Why does it work this way? Well, it's because whatever we experience in our world (via our senses), it evokes a network of neurochemical responses from within us and what we feel, emotionally, is the result of the neurochemical transmission that ensues. We can refer to these as good or bad chemicals; even though they most usually have a positive intent. However, these chemical messengers are not good or bad per se; they are only good or bad relative to how they make us feel. Because of the way our neural circuitry works, the more connections we make the stronger they become, as Donald Hebb said: "cells that fire together, wire together" (Hebbian plasticity). And when we talk about cells firing together, we are talking multiple thousands or millions of connections relative to any thought we have. The more we have any particular thought or feeling, the more chance there is that some new connections will be made or, alternatively, existing circuits will be updated/strengthened. It is estimated that the human brain is capable of in excess of 1,000,000,000,000,000 (one thousand trillion) connections! Apparently, that is more seconds than have passed since the Dinosaurs roamed the earth 65 billion years ago; I’ll take their word for that? The point though, is, that if you set yourself on a course of seeking a positive mindset, with positive self-talk; your brain will deliver a more positive experience of life and that's what true living is all about? However, developing a positive mindset is not as easy as just saying "think positive!" The reason for that is because, empirically I have noticed that almost every client I see, has a language pattern that is predicated on vague, ambiguous or negative tendencies. Ask a client with an anxiety disorder, "what do you want" and they'll likely say "I don't want to have this anxiety!" However, that is not what they want, it's what they don't want? Another common response to a question is, " think." bla bal bla. Generally when we say "I think." we4 are saying, "I don't know." And of course, it's OK if you don't know, the problem is in most case when a client says, "I think," they actually say it in the context that they do know. Sometimes they actually do know but still say I think . . . this creates mental confusion, at the level of deep structure language. Basically, we talk in riddles and expect our brain to make sense, of non-sense, occasionally, nonsense too!
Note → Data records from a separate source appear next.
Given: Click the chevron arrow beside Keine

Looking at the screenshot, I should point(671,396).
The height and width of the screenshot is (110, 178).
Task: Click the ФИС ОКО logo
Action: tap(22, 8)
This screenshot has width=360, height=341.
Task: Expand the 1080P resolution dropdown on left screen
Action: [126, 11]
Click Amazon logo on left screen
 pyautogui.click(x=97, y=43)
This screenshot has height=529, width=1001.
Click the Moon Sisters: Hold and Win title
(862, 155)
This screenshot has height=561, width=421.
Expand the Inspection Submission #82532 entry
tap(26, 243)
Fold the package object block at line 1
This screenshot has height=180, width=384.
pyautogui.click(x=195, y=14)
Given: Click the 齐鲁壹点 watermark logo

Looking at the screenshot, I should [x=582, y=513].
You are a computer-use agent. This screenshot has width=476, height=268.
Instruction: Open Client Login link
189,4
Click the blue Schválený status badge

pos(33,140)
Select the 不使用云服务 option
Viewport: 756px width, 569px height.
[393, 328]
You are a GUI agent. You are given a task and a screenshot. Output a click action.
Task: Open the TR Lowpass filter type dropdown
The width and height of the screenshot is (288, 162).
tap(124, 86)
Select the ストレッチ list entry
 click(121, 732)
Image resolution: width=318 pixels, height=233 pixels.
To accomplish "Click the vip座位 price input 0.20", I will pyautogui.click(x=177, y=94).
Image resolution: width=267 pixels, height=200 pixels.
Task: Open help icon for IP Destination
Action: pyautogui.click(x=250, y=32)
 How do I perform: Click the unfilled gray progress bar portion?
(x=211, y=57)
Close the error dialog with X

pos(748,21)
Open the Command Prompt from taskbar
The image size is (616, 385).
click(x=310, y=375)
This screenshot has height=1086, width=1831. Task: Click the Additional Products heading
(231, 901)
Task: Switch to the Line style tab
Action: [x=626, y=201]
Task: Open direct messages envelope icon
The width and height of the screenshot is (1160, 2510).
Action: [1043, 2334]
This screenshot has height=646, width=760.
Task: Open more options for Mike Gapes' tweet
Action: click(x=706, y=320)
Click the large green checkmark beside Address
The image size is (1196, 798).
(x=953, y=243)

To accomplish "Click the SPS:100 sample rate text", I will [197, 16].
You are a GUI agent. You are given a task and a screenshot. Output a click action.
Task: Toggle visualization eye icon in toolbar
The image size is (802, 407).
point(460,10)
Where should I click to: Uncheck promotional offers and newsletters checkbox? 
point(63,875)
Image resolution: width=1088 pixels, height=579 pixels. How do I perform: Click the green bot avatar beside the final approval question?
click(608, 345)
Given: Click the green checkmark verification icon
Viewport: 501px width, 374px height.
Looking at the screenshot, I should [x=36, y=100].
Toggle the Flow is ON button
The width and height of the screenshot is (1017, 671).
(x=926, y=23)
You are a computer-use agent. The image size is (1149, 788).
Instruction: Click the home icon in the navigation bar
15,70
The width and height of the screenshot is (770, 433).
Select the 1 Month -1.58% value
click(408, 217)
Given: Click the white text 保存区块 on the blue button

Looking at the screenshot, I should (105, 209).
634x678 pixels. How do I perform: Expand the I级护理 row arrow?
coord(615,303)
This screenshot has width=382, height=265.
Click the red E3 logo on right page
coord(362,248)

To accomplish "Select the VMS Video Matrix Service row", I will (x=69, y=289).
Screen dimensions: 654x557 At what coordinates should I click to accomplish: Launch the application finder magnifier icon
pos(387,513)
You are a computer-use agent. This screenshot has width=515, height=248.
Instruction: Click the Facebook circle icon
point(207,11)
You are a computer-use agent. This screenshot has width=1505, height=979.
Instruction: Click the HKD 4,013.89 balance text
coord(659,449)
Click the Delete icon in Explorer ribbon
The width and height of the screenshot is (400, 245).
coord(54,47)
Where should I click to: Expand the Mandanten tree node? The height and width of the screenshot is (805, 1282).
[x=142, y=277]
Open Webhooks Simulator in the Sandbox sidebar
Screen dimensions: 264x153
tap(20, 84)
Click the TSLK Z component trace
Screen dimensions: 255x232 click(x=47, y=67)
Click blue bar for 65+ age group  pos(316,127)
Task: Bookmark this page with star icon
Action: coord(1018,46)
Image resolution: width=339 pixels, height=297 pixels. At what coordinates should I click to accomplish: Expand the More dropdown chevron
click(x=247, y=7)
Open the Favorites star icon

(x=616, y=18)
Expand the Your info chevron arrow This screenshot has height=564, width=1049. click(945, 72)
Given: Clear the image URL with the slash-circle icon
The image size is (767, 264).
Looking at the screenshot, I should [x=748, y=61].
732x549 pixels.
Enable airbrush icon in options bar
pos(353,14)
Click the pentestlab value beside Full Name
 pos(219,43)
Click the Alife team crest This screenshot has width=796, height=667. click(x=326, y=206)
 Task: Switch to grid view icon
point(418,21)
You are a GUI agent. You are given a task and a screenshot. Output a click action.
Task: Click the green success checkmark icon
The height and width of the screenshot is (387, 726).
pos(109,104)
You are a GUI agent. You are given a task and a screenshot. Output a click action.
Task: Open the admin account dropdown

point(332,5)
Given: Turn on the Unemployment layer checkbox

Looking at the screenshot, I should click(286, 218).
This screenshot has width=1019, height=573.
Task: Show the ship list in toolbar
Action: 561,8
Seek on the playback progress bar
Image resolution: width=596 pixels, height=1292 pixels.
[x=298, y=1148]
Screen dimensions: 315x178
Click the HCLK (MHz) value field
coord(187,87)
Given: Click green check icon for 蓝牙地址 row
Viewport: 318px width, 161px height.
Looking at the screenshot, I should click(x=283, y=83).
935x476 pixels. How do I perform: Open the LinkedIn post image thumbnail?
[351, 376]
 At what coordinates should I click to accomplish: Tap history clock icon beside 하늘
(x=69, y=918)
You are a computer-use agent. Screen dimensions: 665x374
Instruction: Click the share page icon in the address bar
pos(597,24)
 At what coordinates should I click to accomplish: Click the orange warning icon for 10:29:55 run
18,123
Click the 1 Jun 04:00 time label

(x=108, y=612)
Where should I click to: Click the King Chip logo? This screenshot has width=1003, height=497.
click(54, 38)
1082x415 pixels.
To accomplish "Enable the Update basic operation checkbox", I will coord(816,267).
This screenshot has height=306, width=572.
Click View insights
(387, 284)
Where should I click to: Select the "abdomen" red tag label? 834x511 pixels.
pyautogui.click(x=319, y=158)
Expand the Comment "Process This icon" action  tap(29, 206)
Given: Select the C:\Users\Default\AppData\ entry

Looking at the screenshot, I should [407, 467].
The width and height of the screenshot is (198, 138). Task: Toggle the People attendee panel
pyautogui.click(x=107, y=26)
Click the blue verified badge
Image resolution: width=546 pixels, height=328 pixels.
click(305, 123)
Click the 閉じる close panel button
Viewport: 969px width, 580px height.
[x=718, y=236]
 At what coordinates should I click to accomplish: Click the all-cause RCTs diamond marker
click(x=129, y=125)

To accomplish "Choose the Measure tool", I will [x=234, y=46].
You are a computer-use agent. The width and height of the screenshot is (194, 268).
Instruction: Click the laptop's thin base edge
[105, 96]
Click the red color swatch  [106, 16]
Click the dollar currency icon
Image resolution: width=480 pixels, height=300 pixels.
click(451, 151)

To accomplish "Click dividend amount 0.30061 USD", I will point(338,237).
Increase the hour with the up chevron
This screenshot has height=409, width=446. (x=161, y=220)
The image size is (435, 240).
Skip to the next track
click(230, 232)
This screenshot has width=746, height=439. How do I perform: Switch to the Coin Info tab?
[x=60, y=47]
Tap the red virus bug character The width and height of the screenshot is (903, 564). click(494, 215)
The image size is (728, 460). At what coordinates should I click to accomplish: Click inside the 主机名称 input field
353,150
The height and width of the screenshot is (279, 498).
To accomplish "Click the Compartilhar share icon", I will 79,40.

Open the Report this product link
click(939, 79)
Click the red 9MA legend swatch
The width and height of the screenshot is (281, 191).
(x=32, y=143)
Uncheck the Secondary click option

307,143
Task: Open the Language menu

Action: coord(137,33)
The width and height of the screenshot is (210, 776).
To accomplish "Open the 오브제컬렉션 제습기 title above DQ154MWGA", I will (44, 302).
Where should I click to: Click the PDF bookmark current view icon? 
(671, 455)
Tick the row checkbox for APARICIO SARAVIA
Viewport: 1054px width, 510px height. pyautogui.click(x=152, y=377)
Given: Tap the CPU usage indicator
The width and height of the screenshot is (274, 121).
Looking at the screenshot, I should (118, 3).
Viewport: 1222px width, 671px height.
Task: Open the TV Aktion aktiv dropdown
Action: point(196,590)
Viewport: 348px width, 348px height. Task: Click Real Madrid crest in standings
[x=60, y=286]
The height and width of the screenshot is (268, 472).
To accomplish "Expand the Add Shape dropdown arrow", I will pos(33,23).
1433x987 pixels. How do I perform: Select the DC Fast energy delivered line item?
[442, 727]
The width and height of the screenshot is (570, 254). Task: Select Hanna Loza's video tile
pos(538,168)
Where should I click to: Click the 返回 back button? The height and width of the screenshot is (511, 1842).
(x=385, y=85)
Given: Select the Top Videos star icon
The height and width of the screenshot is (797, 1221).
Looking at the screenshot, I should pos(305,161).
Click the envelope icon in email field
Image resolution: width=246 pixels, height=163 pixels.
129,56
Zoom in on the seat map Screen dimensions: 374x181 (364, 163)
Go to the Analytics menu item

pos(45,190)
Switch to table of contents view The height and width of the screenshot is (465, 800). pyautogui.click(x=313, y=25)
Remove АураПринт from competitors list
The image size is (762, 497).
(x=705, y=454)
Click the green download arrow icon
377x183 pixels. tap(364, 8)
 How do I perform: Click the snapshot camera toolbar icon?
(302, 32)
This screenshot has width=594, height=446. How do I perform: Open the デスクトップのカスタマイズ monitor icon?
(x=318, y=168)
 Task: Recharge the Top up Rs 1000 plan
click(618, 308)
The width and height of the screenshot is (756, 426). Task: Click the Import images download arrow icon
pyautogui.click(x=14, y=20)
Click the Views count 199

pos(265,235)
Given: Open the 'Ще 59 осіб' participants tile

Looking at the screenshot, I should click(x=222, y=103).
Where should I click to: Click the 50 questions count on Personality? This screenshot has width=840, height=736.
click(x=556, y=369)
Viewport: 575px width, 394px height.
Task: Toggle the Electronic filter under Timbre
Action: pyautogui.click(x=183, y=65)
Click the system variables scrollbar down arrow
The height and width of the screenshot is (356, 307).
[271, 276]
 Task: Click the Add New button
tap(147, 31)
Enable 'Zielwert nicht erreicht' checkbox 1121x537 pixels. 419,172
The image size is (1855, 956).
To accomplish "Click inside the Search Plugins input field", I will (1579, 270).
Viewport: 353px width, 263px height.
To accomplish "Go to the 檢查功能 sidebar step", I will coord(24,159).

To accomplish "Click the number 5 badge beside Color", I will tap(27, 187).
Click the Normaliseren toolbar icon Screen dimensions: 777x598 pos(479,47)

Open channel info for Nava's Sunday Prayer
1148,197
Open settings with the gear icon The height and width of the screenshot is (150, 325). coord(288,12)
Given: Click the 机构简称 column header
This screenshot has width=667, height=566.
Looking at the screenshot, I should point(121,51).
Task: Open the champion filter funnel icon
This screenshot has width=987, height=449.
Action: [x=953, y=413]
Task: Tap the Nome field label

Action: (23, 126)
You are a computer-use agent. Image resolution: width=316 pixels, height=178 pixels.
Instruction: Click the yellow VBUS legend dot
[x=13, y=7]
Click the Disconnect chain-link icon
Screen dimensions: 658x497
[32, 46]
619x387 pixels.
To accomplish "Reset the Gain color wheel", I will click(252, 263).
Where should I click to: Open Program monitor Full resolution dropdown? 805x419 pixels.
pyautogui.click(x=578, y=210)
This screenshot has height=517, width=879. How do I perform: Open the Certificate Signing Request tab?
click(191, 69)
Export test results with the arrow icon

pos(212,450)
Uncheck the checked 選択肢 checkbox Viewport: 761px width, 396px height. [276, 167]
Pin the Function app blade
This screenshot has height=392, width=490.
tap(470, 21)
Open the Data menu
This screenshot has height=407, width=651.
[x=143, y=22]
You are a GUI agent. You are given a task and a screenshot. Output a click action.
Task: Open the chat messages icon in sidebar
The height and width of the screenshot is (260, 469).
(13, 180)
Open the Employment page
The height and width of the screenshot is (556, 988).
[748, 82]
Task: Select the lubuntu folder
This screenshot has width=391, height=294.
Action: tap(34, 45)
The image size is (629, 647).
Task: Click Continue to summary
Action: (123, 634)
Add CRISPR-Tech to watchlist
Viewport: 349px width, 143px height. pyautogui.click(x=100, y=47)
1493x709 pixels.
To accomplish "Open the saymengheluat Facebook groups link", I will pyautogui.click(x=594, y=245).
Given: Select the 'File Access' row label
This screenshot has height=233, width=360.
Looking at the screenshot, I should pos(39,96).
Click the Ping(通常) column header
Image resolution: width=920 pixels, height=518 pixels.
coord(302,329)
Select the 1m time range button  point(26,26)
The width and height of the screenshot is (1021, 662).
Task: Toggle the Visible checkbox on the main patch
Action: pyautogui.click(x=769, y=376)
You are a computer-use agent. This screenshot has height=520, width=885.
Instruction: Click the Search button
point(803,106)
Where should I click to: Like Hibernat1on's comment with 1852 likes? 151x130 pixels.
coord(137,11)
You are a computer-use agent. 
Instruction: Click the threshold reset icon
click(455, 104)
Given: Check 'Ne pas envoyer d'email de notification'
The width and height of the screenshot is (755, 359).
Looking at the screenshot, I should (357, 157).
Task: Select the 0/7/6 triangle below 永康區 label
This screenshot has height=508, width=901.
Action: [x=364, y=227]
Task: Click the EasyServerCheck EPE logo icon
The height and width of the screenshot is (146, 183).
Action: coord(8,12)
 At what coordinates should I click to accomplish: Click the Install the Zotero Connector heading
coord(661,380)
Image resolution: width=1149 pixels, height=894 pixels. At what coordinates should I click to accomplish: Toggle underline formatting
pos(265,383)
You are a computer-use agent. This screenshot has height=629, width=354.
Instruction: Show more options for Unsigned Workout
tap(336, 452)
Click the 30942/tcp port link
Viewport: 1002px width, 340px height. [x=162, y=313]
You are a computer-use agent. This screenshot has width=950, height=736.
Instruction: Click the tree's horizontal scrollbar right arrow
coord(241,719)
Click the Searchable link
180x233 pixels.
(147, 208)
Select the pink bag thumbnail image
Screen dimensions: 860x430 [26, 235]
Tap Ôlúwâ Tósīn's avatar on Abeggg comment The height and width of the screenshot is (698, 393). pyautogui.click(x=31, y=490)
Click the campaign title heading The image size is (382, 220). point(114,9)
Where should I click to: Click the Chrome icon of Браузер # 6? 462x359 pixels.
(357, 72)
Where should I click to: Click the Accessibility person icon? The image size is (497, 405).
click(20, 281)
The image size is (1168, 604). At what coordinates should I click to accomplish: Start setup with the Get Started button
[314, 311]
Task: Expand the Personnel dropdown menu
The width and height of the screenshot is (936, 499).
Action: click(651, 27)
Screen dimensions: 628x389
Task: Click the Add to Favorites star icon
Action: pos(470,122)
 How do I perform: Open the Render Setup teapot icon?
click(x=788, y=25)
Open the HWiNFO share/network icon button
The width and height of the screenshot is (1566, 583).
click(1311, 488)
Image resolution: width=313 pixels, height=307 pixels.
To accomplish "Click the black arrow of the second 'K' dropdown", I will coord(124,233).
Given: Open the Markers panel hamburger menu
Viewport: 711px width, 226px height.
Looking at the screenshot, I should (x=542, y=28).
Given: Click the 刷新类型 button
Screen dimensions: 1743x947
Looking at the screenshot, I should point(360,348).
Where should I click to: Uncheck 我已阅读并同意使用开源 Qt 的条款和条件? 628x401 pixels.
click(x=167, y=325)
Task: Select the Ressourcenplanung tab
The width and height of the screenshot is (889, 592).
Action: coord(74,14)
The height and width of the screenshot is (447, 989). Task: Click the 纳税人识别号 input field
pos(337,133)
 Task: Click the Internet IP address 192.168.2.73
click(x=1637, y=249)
So, in hypnosis, I use the parallel of the garden to the mind and the processes of the brain to those of the universe itself; after all, that's where we came from? Life is a process and the way the brain works follows that process, to certain degrees, because people have been planing ideas in your mind since the day you were born. In hypnotherapy, I use that same universal logic, I just plant ideas and suggestions that will help you to get what you want; of course, once we have together worked out exactly what that is. Exactly because the brain needs clarity and certainty! Ask a stranger directions to your destination and the more clearly they are given and understood, the greater the chances are that you will arrive at your destination(goal)!

Conclusion:  We have immense powers that emanate inside of each of us. What we each achieve in life has more to do with how we think, talk and behave than where you come from! So, if you want to feel and function better and get more out of life. . . . .  Be careful what you plant in your Garden!